GOAL OF THE EXERCISE
Return the full listing below, unchanged.
** TASK INPUT follows **
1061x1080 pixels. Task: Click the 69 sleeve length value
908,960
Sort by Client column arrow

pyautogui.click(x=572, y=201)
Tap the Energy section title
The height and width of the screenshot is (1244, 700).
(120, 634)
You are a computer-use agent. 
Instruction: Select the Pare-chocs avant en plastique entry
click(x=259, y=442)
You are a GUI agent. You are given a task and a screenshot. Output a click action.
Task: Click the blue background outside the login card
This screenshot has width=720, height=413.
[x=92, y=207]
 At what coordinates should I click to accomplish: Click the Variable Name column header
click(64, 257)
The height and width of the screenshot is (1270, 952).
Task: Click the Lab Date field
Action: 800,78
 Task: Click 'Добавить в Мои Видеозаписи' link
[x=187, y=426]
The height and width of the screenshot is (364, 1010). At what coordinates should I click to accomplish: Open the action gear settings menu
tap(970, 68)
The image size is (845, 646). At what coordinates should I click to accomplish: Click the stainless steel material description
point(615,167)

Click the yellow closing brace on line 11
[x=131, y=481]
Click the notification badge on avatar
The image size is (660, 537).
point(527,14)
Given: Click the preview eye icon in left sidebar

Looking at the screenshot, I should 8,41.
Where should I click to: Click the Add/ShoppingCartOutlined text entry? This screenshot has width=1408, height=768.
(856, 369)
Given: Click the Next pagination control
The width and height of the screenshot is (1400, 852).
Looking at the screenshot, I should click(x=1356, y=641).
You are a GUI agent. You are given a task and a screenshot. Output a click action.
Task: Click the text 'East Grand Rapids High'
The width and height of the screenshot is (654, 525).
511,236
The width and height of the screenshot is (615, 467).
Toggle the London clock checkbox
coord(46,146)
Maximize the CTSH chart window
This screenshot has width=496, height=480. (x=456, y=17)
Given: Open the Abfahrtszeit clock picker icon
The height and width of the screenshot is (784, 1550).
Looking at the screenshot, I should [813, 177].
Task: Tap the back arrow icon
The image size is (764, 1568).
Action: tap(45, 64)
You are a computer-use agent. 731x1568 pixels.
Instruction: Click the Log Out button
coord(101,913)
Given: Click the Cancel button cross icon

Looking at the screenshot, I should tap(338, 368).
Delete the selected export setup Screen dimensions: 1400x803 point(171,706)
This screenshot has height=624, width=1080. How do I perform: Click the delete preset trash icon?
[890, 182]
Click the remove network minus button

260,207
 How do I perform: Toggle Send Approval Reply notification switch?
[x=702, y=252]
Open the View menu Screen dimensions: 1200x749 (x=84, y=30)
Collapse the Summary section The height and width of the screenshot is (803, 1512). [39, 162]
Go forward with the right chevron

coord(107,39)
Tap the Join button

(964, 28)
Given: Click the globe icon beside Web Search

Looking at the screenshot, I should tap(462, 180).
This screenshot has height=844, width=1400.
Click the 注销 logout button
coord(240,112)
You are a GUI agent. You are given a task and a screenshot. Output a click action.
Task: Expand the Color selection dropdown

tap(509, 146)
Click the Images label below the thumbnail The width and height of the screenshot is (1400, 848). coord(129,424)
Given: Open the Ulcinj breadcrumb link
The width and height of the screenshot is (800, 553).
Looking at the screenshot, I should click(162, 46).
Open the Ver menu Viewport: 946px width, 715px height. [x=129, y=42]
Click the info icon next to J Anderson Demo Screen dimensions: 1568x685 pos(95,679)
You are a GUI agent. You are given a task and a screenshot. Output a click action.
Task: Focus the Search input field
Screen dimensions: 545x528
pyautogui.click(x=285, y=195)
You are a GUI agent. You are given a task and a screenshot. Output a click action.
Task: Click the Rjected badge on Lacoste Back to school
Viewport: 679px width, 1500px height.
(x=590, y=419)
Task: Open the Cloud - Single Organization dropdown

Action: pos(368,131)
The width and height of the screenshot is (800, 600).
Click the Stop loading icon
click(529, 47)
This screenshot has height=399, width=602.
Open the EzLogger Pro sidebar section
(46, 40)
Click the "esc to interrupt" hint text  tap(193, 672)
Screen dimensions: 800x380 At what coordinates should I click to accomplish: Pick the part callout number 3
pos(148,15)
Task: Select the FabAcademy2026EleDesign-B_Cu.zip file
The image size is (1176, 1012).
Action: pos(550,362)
** End of TASK INPUT **
WRITTEN RESPONSE
1061x1080 pixels. Task: Click the 69 sleeve length value
908,960
Sort by Client column arrow

pyautogui.click(x=572, y=201)
Tap the Energy section title
The height and width of the screenshot is (1244, 700).
(120, 634)
You are a computer-use agent. 
Instruction: Select the Pare-chocs avant en plastique entry
click(x=259, y=442)
You are a GUI agent. You are given a task and a screenshot. Output a click action.
Task: Click the blue background outside the login card
This screenshot has width=720, height=413.
[x=92, y=207]
 At what coordinates should I click to accomplish: Click the Variable Name column header
click(64, 257)
The height and width of the screenshot is (1270, 952).
Task: Click the Lab Date field
Action: 800,78
 Task: Click 'Добавить в Мои Видеозаписи' link
[x=187, y=426]
The height and width of the screenshot is (364, 1010). At what coordinates should I click to accomplish: Open the action gear settings menu
tap(970, 68)
The image size is (845, 646). At what coordinates should I click to accomplish: Click the stainless steel material description
point(615,167)

Click the yellow closing brace on line 11
[x=131, y=481]
Click the notification badge on avatar
The image size is (660, 537).
point(527,14)
Given: Click the preview eye icon in left sidebar

Looking at the screenshot, I should 8,41.
Where should I click to: Click the Add/ShoppingCartOutlined text entry? This screenshot has width=1408, height=768.
(856, 369)
Given: Click the Next pagination control
The width and height of the screenshot is (1400, 852).
Looking at the screenshot, I should click(x=1356, y=641).
You are a GUI agent. You are given a task and a screenshot. Output a click action.
Task: Click the text 'East Grand Rapids High'
The width and height of the screenshot is (654, 525).
511,236
The width and height of the screenshot is (615, 467).
Toggle the London clock checkbox
coord(46,146)
Maximize the CTSH chart window
This screenshot has width=496, height=480. (x=456, y=17)
Given: Open the Abfahrtszeit clock picker icon
The height and width of the screenshot is (784, 1550).
Looking at the screenshot, I should [813, 177].
Task: Tap the back arrow icon
The image size is (764, 1568).
Action: tap(45, 64)
You are a computer-use agent. 731x1568 pixels.
Instruction: Click the Log Out button
coord(101,913)
Given: Click the Cancel button cross icon

Looking at the screenshot, I should tap(338, 368).
Delete the selected export setup Screen dimensions: 1400x803 point(171,706)
This screenshot has height=624, width=1080. How do I perform: Click the delete preset trash icon?
[890, 182]
Click the remove network minus button

260,207
 How do I perform: Toggle Send Approval Reply notification switch?
[x=702, y=252]
Open the View menu Screen dimensions: 1200x749 (x=84, y=30)
Collapse the Summary section The height and width of the screenshot is (803, 1512). [39, 162]
Go forward with the right chevron

coord(107,39)
Tap the Join button

(964, 28)
Given: Click the globe icon beside Web Search

Looking at the screenshot, I should tap(462, 180).
This screenshot has height=844, width=1400.
Click the 注销 logout button
coord(240,112)
You are a GUI agent. You are given a task and a screenshot. Output a click action.
Task: Expand the Color selection dropdown

tap(509, 146)
Click the Images label below the thumbnail The width and height of the screenshot is (1400, 848). coord(129,424)
Given: Open the Ulcinj breadcrumb link
The width and height of the screenshot is (800, 553).
Looking at the screenshot, I should click(162, 46).
Open the Ver menu Viewport: 946px width, 715px height. [x=129, y=42]
Click the info icon next to J Anderson Demo Screen dimensions: 1568x685 pos(95,679)
You are a GUI agent. You are given a task and a screenshot. Output a click action.
Task: Focus the Search input field
Screen dimensions: 545x528
pyautogui.click(x=285, y=195)
You are a GUI agent. You are given a task and a screenshot. Output a click action.
Task: Click the Rjected badge on Lacoste Back to school
Viewport: 679px width, 1500px height.
(x=590, y=419)
Task: Open the Cloud - Single Organization dropdown

Action: pos(368,131)
The width and height of the screenshot is (800, 600).
Click the Stop loading icon
click(529, 47)
This screenshot has height=399, width=602.
Open the EzLogger Pro sidebar section
(46, 40)
Click the "esc to interrupt" hint text  tap(193, 672)
Screen dimensions: 800x380 At what coordinates should I click to accomplish: Pick the part callout number 3
pos(148,15)
Task: Select the FabAcademy2026EleDesign-B_Cu.zip file
The image size is (1176, 1012).
Action: pos(550,362)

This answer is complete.